INSTRUCTIONS FOR THE TASK: From the line containing "Screen dimensions: 646x397" through the last line of the data, both ends included, write out every line exactly; omit the pictures.

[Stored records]
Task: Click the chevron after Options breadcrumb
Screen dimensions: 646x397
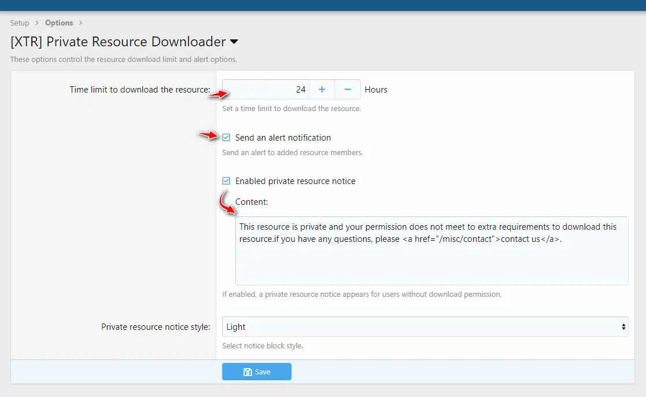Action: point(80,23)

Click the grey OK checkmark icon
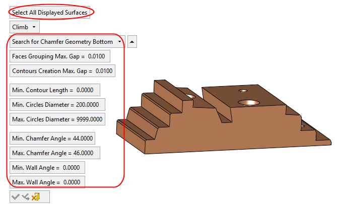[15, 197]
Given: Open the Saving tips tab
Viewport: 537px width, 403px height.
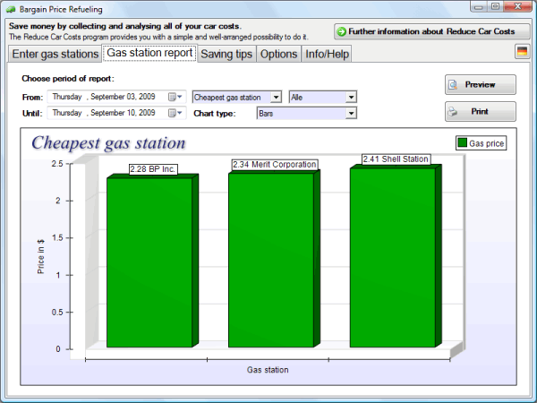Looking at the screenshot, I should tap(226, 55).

TASK RESPONSE:
Screen dimensions: 646x397
Action: point(80,23)

Click the grey OK checkmark icon
[15, 197]
Given: Open the Saving tips tab
Viewport: 537px width, 403px height.
Looking at the screenshot, I should tap(226, 55).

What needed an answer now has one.